Calera students making prosthetics
Published 4:16 pm Tuesday, February 8, 2011
By BRAD GASKINS / Staff Writer
CALERA – Students in Brian Copes’ Engineering Applications classes at Calera High School are taking on a unique project.
The students are preparing to make prosthetic limbs.
They received a brief overview of prosthetics Feb. 7 when Adam Williams, who works for Next Step Prosthetics and Orthotics in Alabaster, spoke to the class.
The psychological effect of losing a limb is nearly the same as the death of a loved one, Williams said. Fortunately, he said, roughly 95 percent of amputees learn to walk again.

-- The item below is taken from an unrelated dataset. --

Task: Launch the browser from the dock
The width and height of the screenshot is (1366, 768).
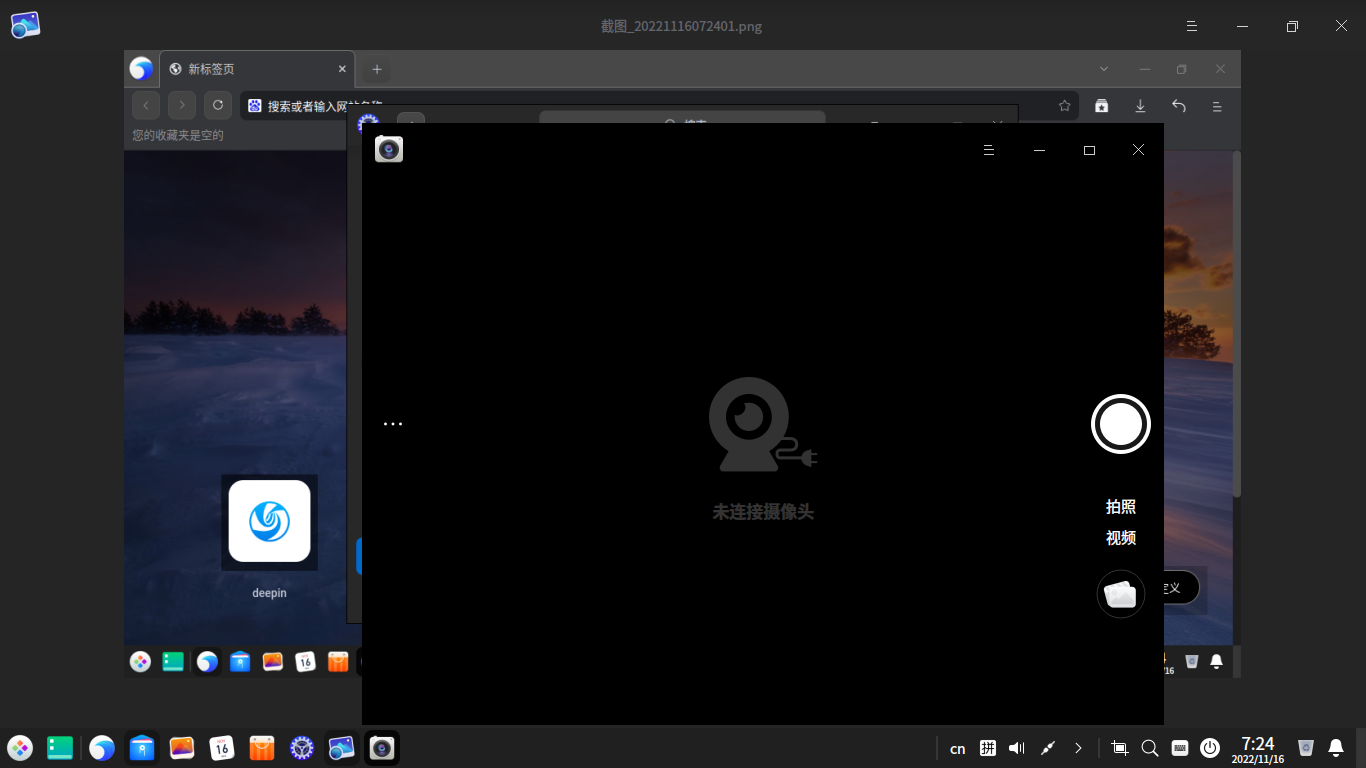Action: (x=102, y=747)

Williams told the class there are 6,000 Haitians who are amputees. Williams said he’s preparing to go to Haiti to outfit some of them with prosthetics.
Copes challenged his students to help with the cause in their own way.
“I’ve challenged my students to make inexpensive prosthetics that can be sent to the Haitians and the very poor and needy around the world,” Copes said of the first-year project.
To accomplish their task, students will divide into design teams of two to four students each. They will spend two to three weeks working on the prosthetic limbs.
Their prosthetics won’t be as precise or expensive as those Williams deals with, but they will be functional. The prosthetics will be made from available parts students can come up with around the shop.
“It can be an automotive part,” Copes said. “They’re actually looking at using a motor mount out of older Toyota Corolla for a knee-joint.”
Calera freshman Christian McDonald, who said he’s always had an interest in orthopedic surgery, said he’s excited to get started.
“I was already into bones and joints and things,” McDonald said. “I really wanted to do this project because my friend uses prosthetic limbs.”
Ultimately, McDonald said he’d like to enter his design team’s prosthetic limb into the Technical Students Association competition. McDonald knows it won’t be easy.
“You have to do a lot of research,” McDonald said. “It takes a lot of time.”